Dataset excerpt:
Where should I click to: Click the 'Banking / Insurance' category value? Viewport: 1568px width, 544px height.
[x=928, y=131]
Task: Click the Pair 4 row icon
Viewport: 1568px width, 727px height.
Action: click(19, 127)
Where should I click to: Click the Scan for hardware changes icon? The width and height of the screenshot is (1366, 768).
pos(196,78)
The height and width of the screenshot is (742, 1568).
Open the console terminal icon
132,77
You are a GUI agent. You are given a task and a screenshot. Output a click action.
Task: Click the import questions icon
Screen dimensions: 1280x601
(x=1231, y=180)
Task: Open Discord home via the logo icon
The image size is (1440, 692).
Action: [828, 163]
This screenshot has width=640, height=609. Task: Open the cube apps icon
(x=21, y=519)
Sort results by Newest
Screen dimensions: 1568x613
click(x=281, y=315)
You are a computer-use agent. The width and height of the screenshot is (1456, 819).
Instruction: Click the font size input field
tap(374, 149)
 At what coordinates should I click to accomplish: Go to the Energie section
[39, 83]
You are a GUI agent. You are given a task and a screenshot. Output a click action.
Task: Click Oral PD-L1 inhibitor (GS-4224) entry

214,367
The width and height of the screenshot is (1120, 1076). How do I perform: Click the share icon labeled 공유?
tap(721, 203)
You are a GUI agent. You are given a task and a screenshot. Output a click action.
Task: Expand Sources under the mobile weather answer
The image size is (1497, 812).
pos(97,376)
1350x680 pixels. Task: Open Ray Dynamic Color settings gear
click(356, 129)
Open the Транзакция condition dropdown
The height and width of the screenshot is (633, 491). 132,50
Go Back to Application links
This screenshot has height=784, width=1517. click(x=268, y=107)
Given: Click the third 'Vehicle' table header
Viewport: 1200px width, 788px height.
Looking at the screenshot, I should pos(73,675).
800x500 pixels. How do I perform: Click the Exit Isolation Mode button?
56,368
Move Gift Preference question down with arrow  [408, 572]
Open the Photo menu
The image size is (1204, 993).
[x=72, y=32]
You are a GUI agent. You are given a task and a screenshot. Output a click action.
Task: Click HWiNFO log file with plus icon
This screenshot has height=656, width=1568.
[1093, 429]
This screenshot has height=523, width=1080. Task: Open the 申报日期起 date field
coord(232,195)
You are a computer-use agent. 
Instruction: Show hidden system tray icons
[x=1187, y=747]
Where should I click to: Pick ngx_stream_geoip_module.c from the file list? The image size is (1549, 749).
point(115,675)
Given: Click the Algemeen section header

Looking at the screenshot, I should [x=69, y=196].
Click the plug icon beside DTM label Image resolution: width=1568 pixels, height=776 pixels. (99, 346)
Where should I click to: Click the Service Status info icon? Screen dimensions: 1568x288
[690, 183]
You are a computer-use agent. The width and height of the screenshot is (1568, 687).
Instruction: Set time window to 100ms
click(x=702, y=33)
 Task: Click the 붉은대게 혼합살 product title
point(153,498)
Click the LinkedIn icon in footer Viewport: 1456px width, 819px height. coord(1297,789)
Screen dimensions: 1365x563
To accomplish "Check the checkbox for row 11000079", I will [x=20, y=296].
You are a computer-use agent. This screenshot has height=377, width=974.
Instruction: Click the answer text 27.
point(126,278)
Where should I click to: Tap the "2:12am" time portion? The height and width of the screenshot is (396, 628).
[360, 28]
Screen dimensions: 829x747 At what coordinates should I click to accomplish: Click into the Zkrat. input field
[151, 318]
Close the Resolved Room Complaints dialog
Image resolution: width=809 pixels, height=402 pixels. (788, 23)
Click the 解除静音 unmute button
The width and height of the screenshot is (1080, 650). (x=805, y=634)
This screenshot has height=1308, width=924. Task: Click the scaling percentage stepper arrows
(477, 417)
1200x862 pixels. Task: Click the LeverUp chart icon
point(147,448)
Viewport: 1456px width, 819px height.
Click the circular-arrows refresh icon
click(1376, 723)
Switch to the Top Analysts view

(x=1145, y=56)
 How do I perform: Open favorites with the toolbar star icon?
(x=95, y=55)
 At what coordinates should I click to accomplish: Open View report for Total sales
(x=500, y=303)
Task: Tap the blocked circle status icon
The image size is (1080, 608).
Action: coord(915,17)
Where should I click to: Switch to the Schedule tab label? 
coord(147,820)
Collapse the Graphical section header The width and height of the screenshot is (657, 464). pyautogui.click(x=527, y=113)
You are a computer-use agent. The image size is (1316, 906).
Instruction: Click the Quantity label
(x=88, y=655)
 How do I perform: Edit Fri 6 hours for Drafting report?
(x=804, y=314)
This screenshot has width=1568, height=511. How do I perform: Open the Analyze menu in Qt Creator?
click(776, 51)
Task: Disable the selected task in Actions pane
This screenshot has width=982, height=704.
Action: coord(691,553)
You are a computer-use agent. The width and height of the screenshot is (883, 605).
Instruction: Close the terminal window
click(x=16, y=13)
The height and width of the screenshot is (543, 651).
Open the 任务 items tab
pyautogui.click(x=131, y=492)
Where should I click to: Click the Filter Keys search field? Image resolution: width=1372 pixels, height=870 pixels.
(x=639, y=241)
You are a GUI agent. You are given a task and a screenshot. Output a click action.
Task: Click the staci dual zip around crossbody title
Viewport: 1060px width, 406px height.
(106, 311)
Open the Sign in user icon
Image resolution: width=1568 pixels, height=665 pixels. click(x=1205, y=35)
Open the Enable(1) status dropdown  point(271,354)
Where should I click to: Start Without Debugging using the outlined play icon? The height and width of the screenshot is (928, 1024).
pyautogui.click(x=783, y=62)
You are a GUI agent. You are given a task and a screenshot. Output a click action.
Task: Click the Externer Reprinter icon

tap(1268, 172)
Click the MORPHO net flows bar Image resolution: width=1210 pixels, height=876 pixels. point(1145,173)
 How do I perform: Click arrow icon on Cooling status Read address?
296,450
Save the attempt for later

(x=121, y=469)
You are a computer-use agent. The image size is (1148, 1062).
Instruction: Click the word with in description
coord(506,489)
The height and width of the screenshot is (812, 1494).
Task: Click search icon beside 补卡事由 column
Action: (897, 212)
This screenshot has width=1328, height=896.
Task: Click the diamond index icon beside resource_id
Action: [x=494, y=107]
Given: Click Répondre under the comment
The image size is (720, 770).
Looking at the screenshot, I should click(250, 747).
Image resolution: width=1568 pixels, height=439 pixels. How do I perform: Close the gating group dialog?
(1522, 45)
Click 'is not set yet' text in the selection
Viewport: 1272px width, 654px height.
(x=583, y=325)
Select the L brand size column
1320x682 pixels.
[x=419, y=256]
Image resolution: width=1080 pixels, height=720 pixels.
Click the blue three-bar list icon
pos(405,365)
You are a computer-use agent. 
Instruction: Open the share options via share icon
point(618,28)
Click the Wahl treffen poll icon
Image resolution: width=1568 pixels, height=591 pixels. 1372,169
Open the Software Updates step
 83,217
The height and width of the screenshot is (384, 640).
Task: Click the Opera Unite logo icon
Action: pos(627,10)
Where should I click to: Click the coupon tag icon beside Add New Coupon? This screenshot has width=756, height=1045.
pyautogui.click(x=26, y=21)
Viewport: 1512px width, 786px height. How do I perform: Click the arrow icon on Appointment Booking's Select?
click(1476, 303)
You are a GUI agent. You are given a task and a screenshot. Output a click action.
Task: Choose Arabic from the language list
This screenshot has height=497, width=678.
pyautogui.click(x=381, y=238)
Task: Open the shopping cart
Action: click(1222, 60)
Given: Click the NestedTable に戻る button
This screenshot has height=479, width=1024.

Required task: Quote the lines above exactly as they appear, everything from the line containing "Move Gift Preference" down to the line containing "Looking at the screenshot, I should [x=69, y=196].", with both of those lines included.

Answer for this exercise:
Move Gift Preference question down with arrow  [408, 572]
Open the Photo menu
The image size is (1204, 993).
[x=72, y=32]
You are a GUI agent. You are given a task and a screenshot. Output a click action.
Task: Click HWiNFO log file with plus icon
This screenshot has height=656, width=1568.
[1093, 429]
This screenshot has height=523, width=1080. Task: Open the 申报日期起 date field
coord(232,195)
You are a computer-use agent. 
Instruction: Show hidden system tray icons
[x=1187, y=747]
Where should I click to: Pick ngx_stream_geoip_module.c from the file list? The image size is (1549, 749).
point(115,675)
Given: Click the Algemeen section header

Looking at the screenshot, I should [x=69, y=196].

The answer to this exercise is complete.